Today, Ukrainian officials and those close to President Zelenskyy saying that there has been too much shelling around the plant to allow for the IAEA inspection to go ahead. A short while ago, there was an unplanned meeting between the head of the IAEA inspection team, Rafael Grossi, and the Ukrainian president. Here's what President Zelenskyy had to say.


PRES. VOLODYMYR ZELENSKYY, UKRAINE (through translator): We are grateful that the parties understand each other completely. We want the IAEA mission led by Director Grossi, to be able to find an opportunity with help of our special services and to secure the corridors to get to the station. And do the best to avoid all the threats on a global scale. We trust your specialties.
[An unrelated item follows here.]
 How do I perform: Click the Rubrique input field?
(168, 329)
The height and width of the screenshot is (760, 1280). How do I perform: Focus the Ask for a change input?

We would like it to be more than just an inspection.


BELL: Now all efforts are now being made to try and get those inspectors on the road toward Zaporizhzhia, an eight or nine hour drive. It takes a fair amount of time. And of course, John, time is of the essence as we hope to find out exactly what's going on around the plant and what the dangerous actually are.

KING: And Melissa, we spoke moments ago about the Biden administration helping Ukraine with specific weapons as it bounced the counter offensive here. Also some new reporting say that Russia is getting some help from Iran. Tell us about that.
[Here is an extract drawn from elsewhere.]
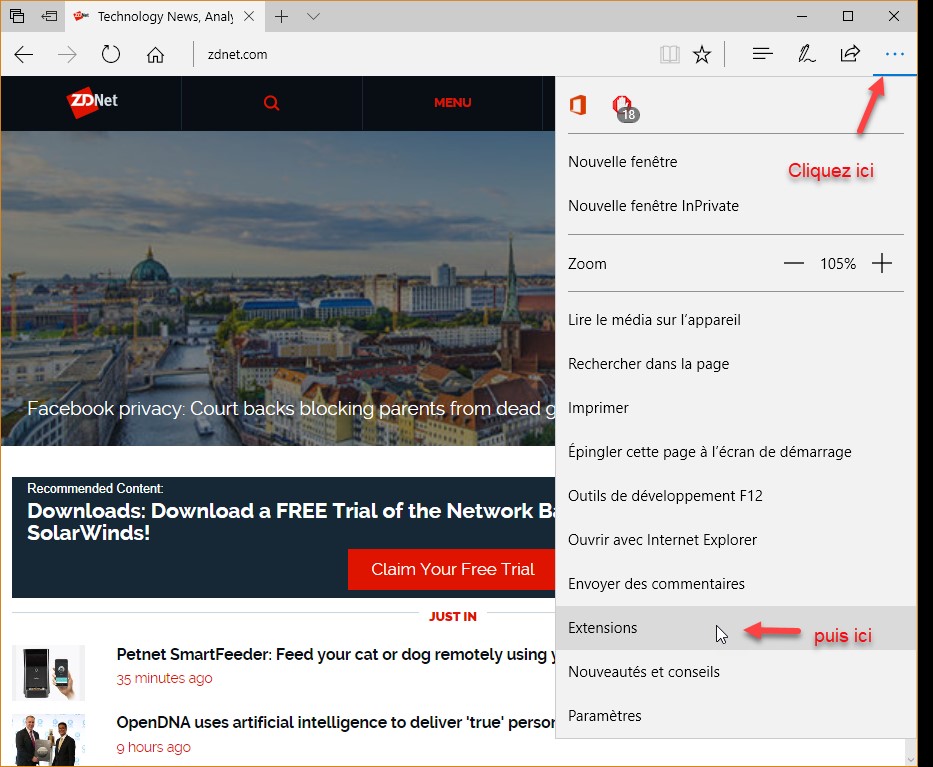Choose Nouvelle fenêtre InPrivate
The width and height of the screenshot is (933, 767).
click(653, 206)
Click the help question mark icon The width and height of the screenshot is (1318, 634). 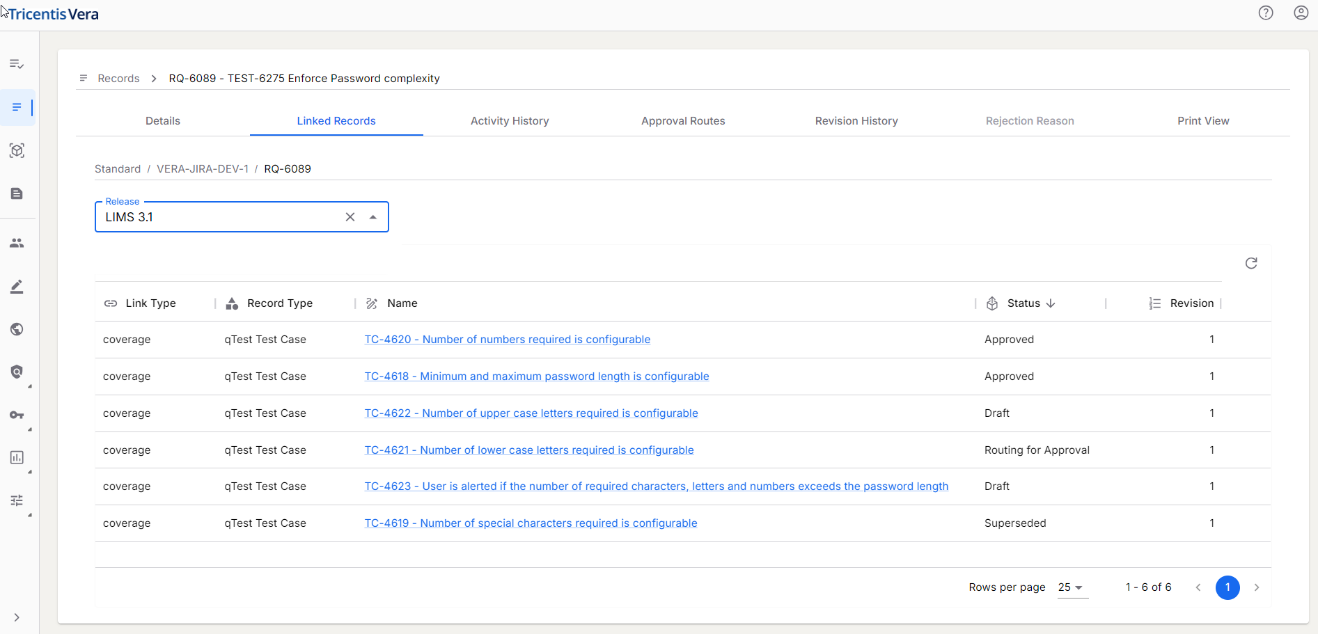[x=1266, y=13]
BELL: That's right, also from American intelligence sources here, John. And this is important because as you say, now that we know that they've been fulfilling those orders recently, quite specifically, with a view to this counter offensive. They're also keeping an eye on what weapons the Russian side might be acquiring, that could neutralize some of those pieces of equipment that have proven so effective and helping to prepare for this counter offensive that is now underway. Specifically, they've been discovering they say that Russia has been acquiring military capable drones from Iran with a Russian forces even now training inside the country to try and use them. The fear that these drones could neutralize some of those high -- those artillery missile systems that have proven so effective, again, at getting beyond the frontlines themselves and that have allowed Ukraine over the last couple of weeks, John, to hit some of that crucial infrastructure around Kherson, specifically the bridges that are Russian forces to come and resupply their men in and around Kherson.

The fear now that if they get hold of these drones, and if they prove as effective as Americans fear they might that, this could prove a substantial advantage on the ground to Russia.
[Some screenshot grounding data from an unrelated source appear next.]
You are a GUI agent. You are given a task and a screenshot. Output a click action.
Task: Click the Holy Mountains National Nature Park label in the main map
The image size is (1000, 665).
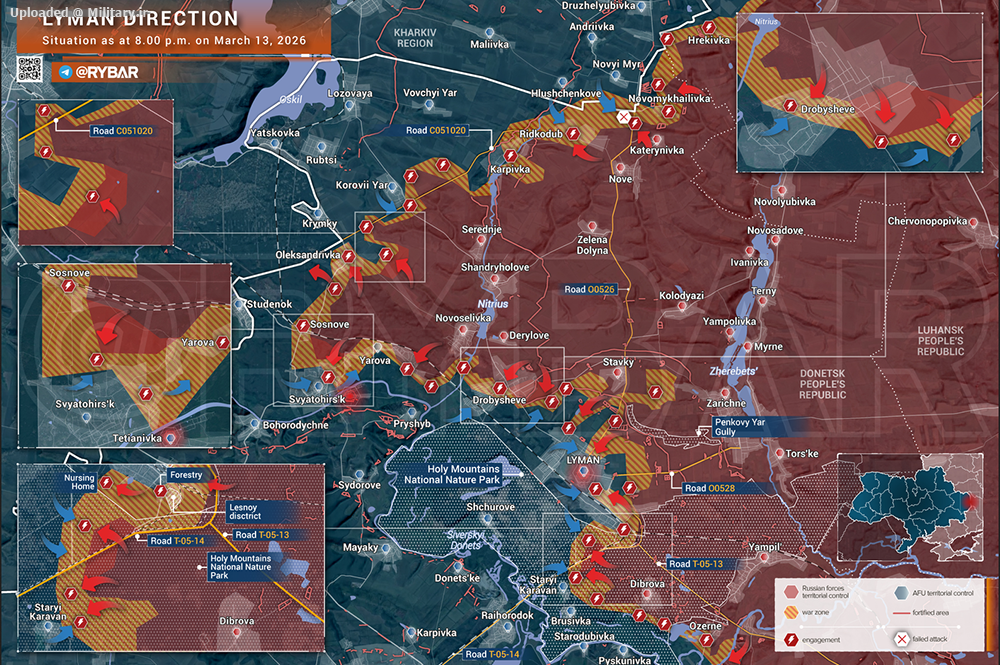[x=452, y=474]
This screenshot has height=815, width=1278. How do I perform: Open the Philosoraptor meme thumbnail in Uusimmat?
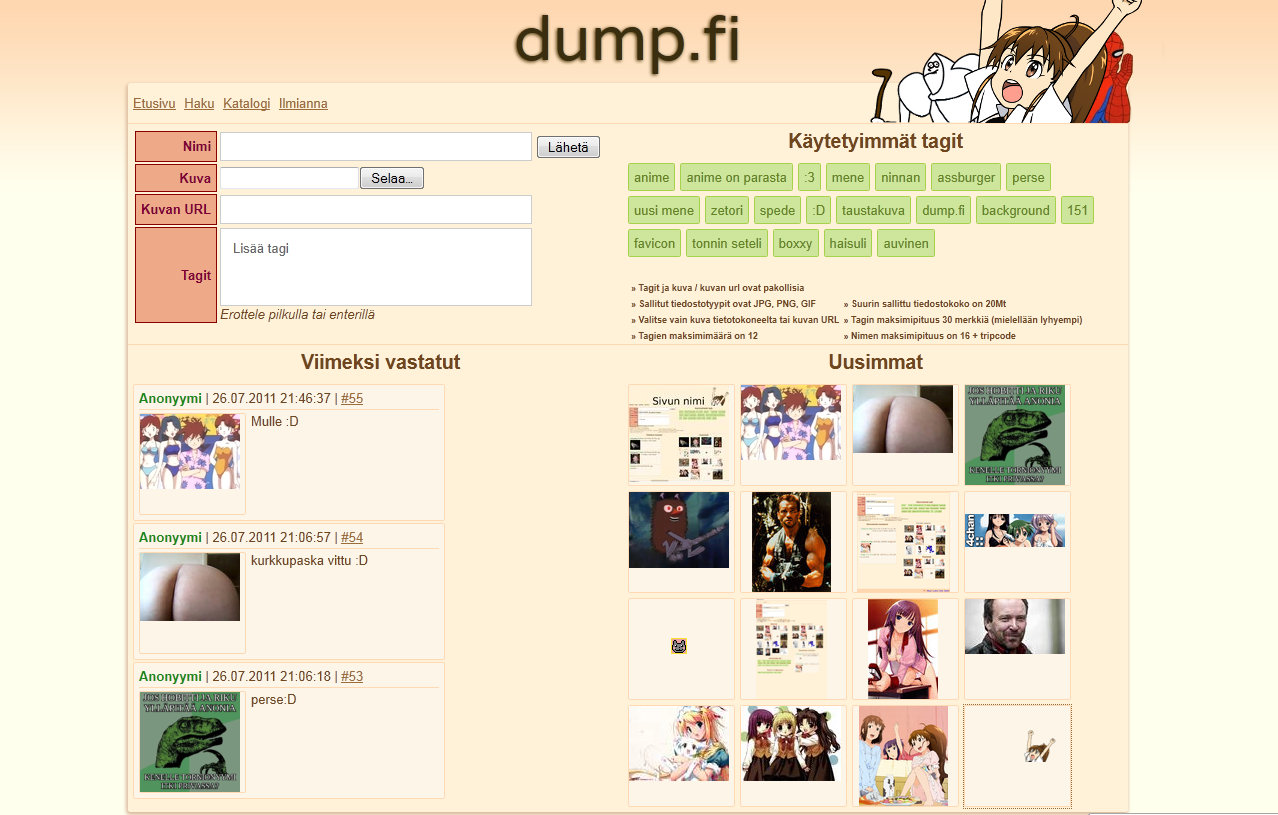click(x=1014, y=434)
KING: Melissa Bell live with the latest in Kyiv. Melissa, thanks so much.


Up next for us, back to politics here in the United States. Guess what, Gucci loafers now an issue in Pennsylvania Senate race.


KING: Topping our Political Radar today, the Senate Minority Leader Mitch McConnell leaving no doubt about his support for the Pennsylvania Republican senator candidate, Dr. Mehmet Oz. McConnell telling reporters after a fundraiser in Kentucky that he quote, has quote great confidence in Oz. That despite McConnell's criticism of the quality of candidates in some key races.

Meantime, Oz's Democratic opponent, John Fetterman releasing a new ad blasting Dr. Oz and Republican critics who have attacked Fetterman stances on criminal justice.


LT. GOV. JOHN FETTERMAN (D-PA): Dr. Oz and his Gucci loafers is attacking me on crime. The two of my students were murdered. I ran for mayor to stop the violence. I worked side by side with the police, showed up at the crime scenes. We did whatever it took to fund our police and stop gun death.


KING: The former President Barack Obama headlining an event for the National Democratic Redistricting Committee, that a group he helped launched back in 2017, this, one of two fundraisers on Obama's schedule leading up to the midterm elections.


The man who came within seconds at Senator Chuck Schumer during the Capitol riot is going to prison. The Proud Boys recruit Joshua Pruitt, sentenced to four and a half years behind bars. You can see Pruitt in a mob chasing police officers. Pruitt plead guilty to felony obstruction.

Thanks for your time today. Ana Cabrera picks up our coverage right now.